• TASK GOAL
Rewrite the blog post from the words "Friday, March 27, 2009" through "the most interesting.", putting "walking" in place of "biking".

• EXTRACT
Last week I visited my brother and his wife and beautiful child in Seattle. Throughout the course of the weekend, my sister-in-law mentioned how the nutritional facts between so-called "sugar cereals" and non-sugar cereals were almost identical. Thus, on my last trip to Costco, I checked. Yup. Except for the addition of some sugar, there was almost no difference between Corn Flakes and Froot Loops. Now, you tell me: why would anybody in their right mind choose Corn Flakes over Froot Loops? Seriously? That's like choosing cardboard over crème brûlée****.

Mom. Please. WHY? I could have been eating Froot Loops MY ENTIRE LIFE???!

Therefore, I am the proud new owner of a large Costco-sized box of Froot Loops. And I've been eating to my seven-year-old heart's content.

*I lie. I hate high fructose corn syrup. It is a plague upon mankind.
**This is also not entirely correct. Fruity Pebbles and Cinnamon Toast Crunch equally vie for my love, but as this post was inspired by my recent purchase of Froot Loops, they shall remain in the limelight. Mmmmmm...blessed artificial lime flavor mixed with high fructose corn syrup...mmmmmm
***That term should be used with some degree of salt, seeing as how we've established the absence of blessed blessed sugar.
****I actually have no idea what that is, except that it allowed some weak alliteration so I chose it. I hope it's good.

Friday, March 27, 2009

hitchhiking

A friend of mine claims that biking is the most efficient mode of transportation. That may or may not be true, but one thing is for certain: hitchhiking is the most interesting.

Hitchhiking is a form of transportation for people in third world countries, convicted felons in first world countries, and people with odd smells in all countries. The standard method of hitchhiking is as follows:
  1. Approach a roadway
  2. Stick out your thumb
  3. Get picked up by an interesting person
  4. Get mugged
  5. Get dropped off in a burlap sack in a black lagoon
Actually, it's really not nearly as dangerous as people think. Why, I did some hitchhiking down California's coast this week, and my first driver was incredibly kind. He offered me a puff of whatever it was he was smoking, he maintained eye contact with me throughout the drive (even though I was in the back seat), he shuffled through his glovebox but did not find whatever killing implement he was seeking, and generally kept his hands a safe distance away from me and the wheel.

• DATASET CONTENT
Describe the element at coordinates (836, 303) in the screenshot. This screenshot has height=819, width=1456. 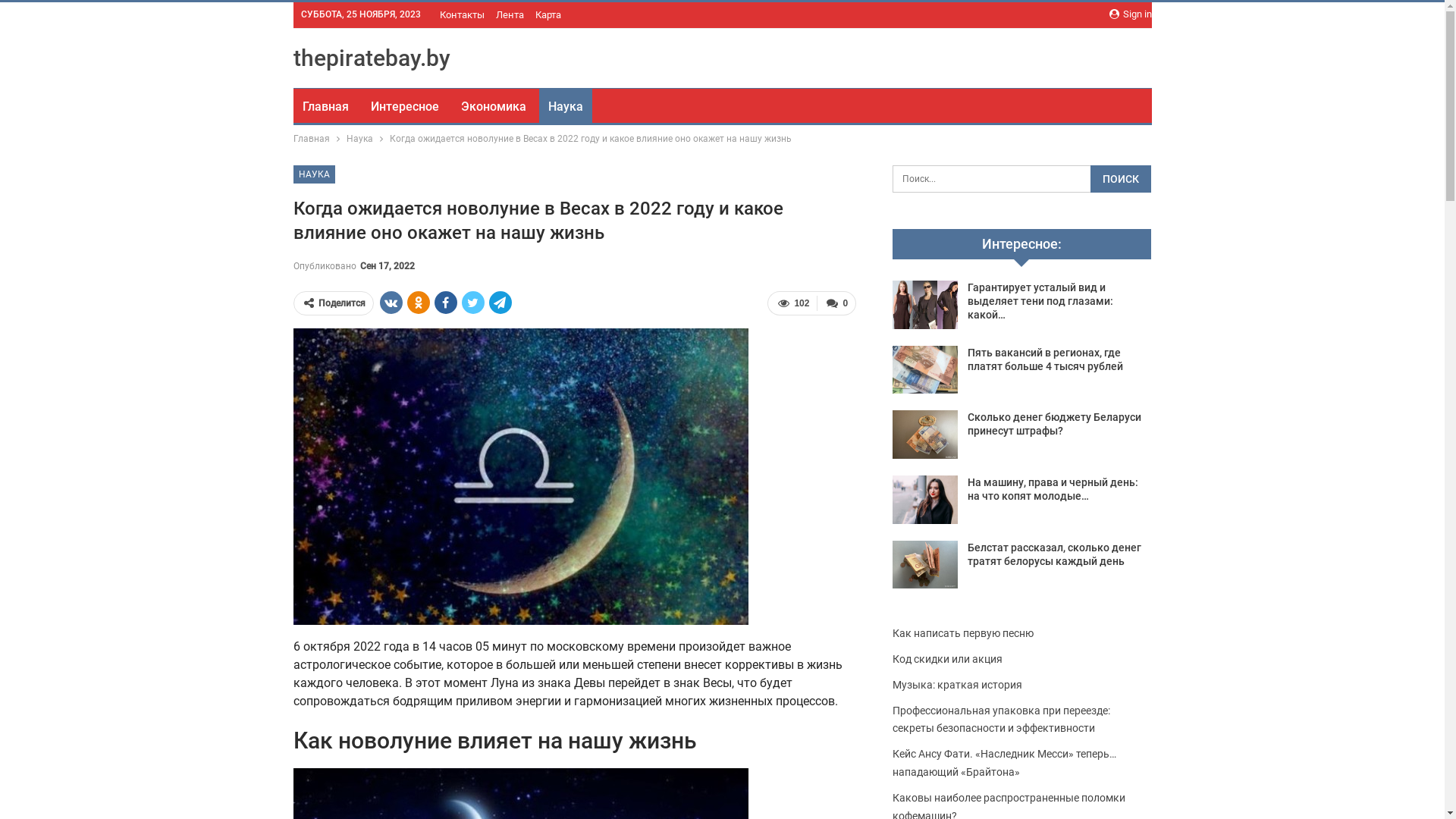
I see `'0'` at that location.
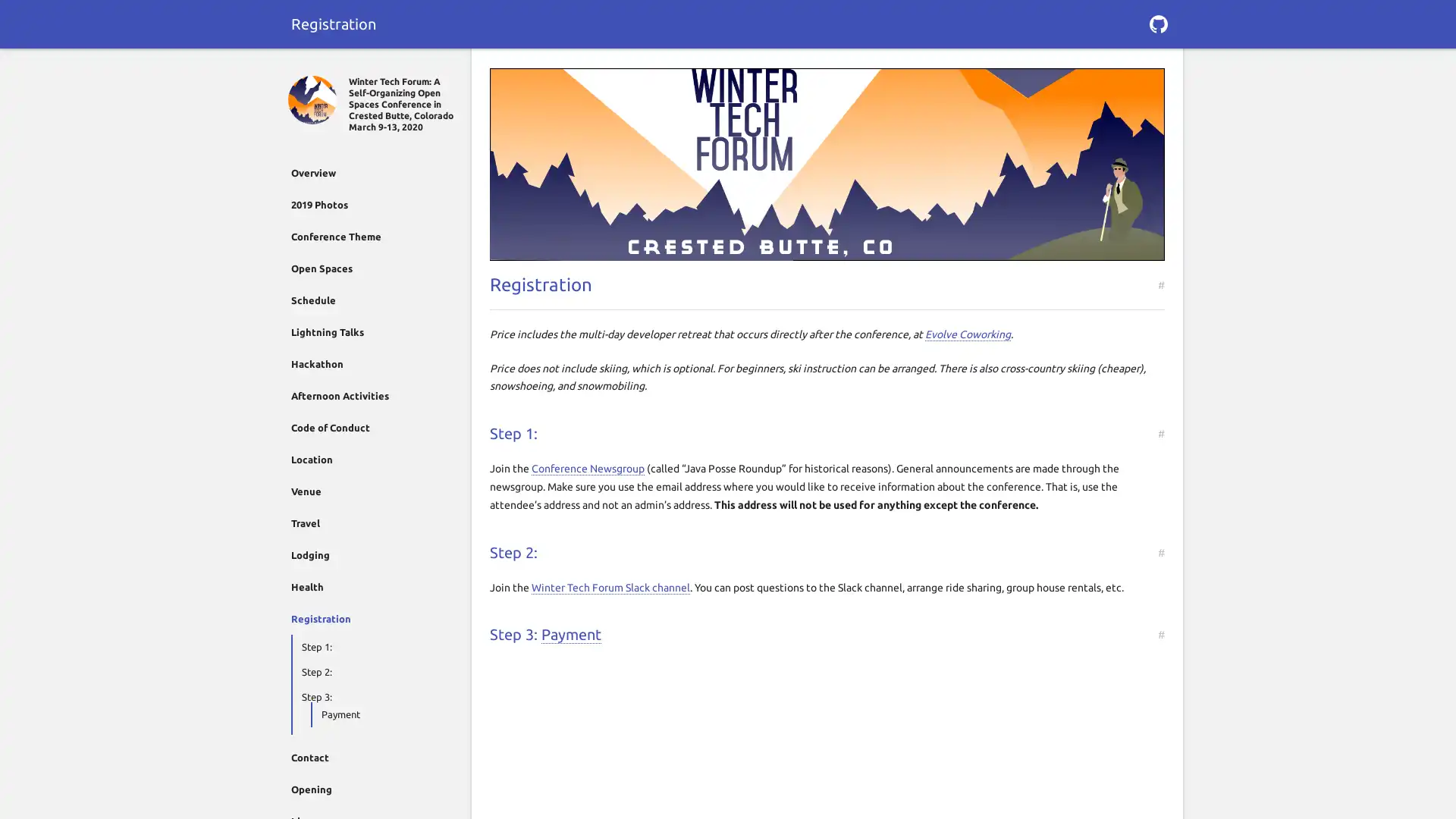 The height and width of the screenshot is (819, 1456). What do you see at coordinates (1157, 66) in the screenshot?
I see `Search` at bounding box center [1157, 66].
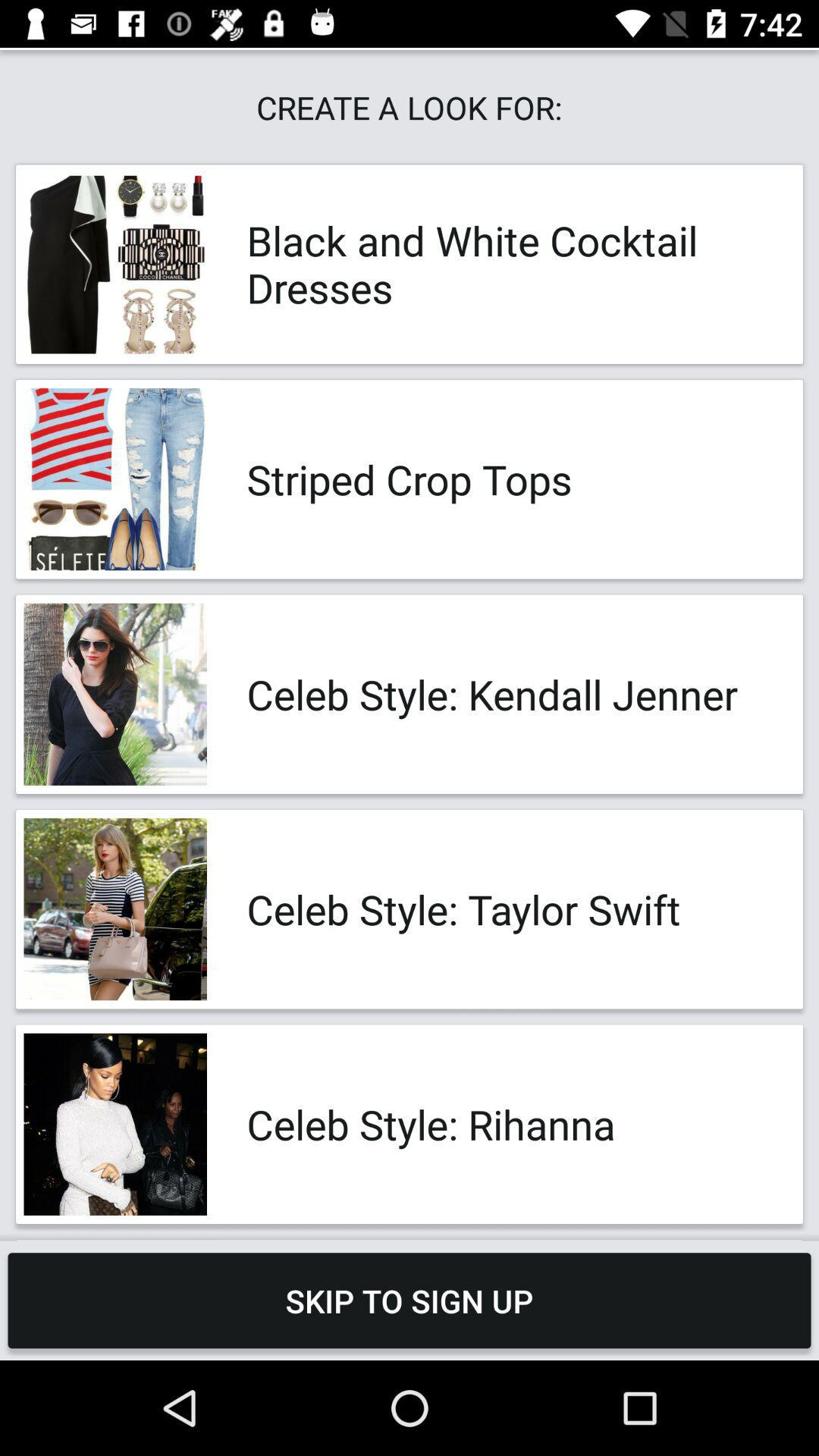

• COMPLETED TASK
Friday, March 27, 2009

hitchhiking

A friend of mine claims that walking is the most efficient mode of transportation. That may or may not be true, but one thing is for certain: hitchhiking is the most interesting.